Public health officials, however, are cautioning states against lifting restrictions prematurely. “If things open up, if we’re not really cautious,” the country could see a post-spring break surge with “much more disease” and “much more death,” Rochelle Walensky, head of the Centers for Disease Control and Prevention, told NPR this week.

New York City restaurants employed over 144,000 fewer workers late last year than before the pandemic, according to December data released in January. The state is expected to release updated local numbers later this month.

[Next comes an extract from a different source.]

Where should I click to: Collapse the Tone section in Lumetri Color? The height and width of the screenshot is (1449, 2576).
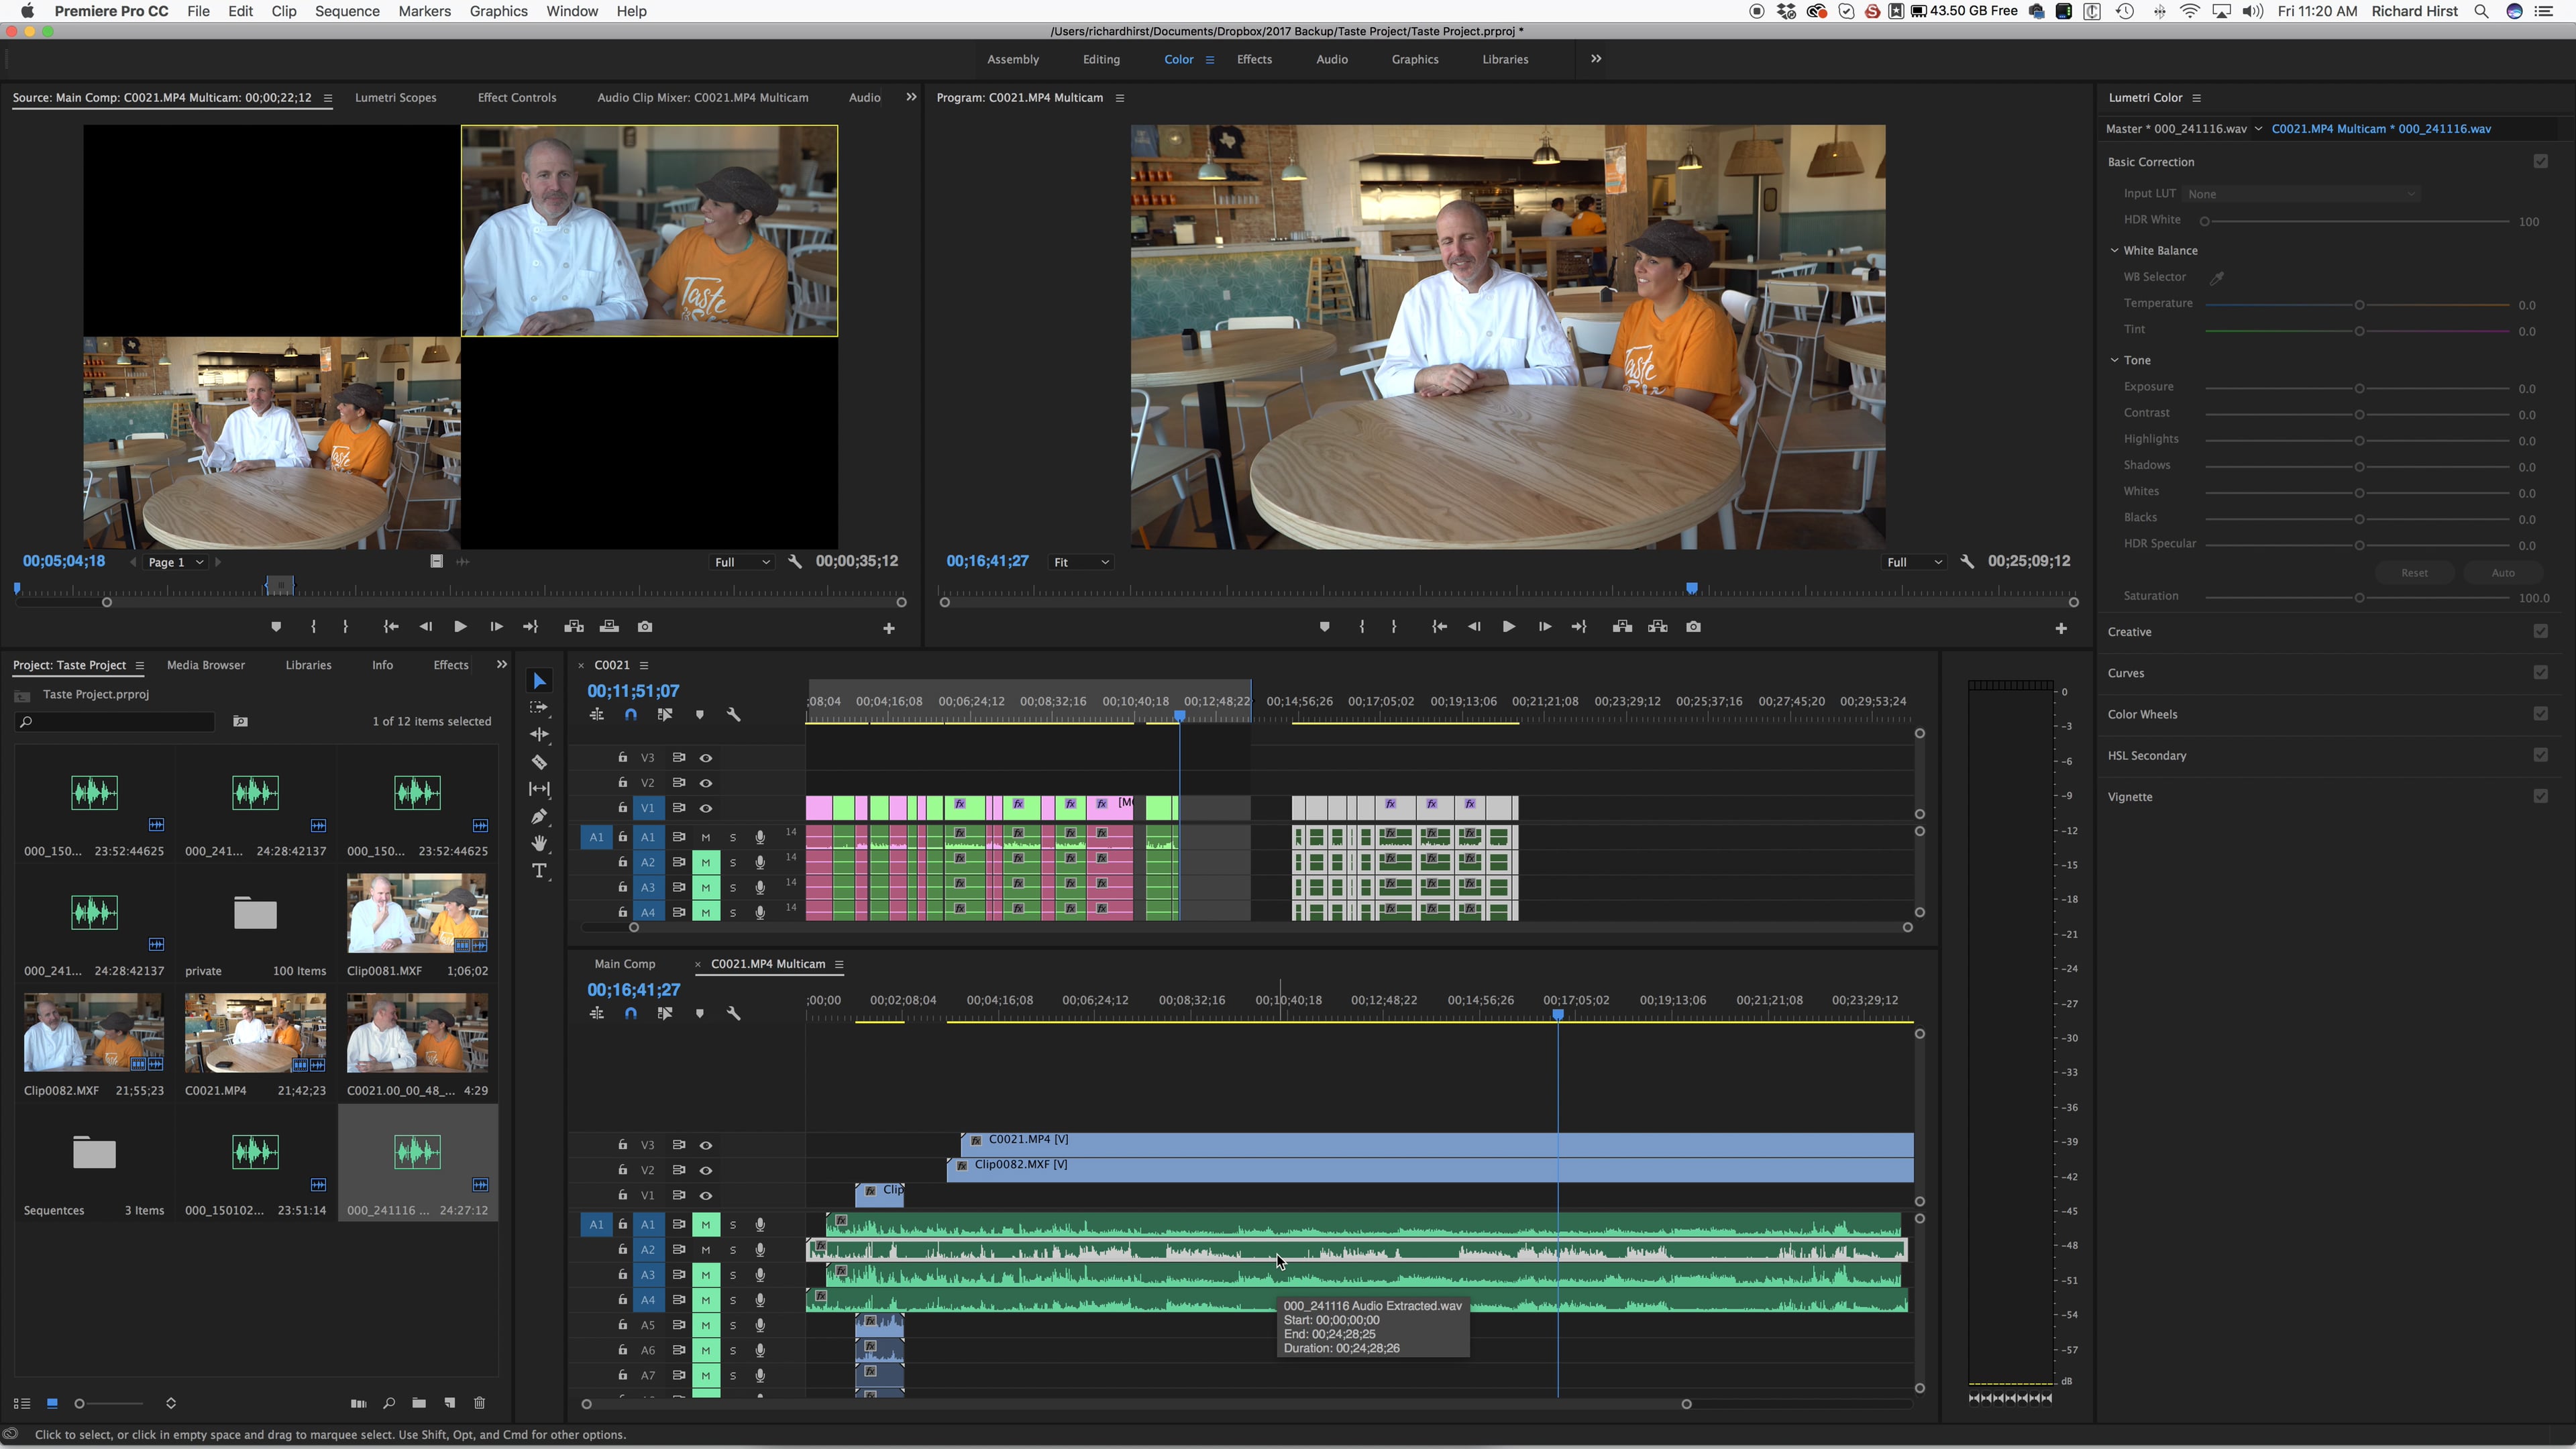point(2115,359)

Unemployment in the larger economy held steady at 6.2 percent, while the workforce was nearly 8.5 million people lower than last February, before COVID-19 gripped the country. The ranks of the long-term unemployed — those without a job for over half a year — increased by 125,000 to 4.15 million, nearly quadruple the rate it was this time last year. Just the same, the number of people working part-time for economic reasons crept upward by 134,000 to over 6 million, up from 4.4 million earlier in 2020.

Many of those individuals likely count themselves among the millions of hospitality professionals who remain out of a job — or working with fewer shifts — and who are depending on Congress to extend enhanced unemployment benefits before they expire in mid-March.

Asian folks experienced the biggest drop in unemployment, falling to 5.1 percent, the lowest of any group. Rates for other groups showed “little or no change,” per the Bureau of Labor Statistics. Still, joblessness hovered at particularly high levels among Black people; their rate actually rose by 0.7 percent to 9.9 percent. All told, there were 85,000 fewer Black men working in February than in the previous month, and 49,000 fewer employed Black women.

Latinx people had a jobless rate of 8.5 percent in February, while the rate for white people was 5.6 percent.

Congress is currently debating the $1.9 trillion COVID-19 relief bill; Democrats supporting the measure aim to pass it by March 14, before unemployment aid programs lapse. The Wall Street Journal reports that Senate Democrats struck an agreement on Friday to keep enhanced jobless benefits at $300 per week, down from the $400 level that House Democrats sought, or half of the $600 weekly checks that Americans received last spring as part of the first stimulus package.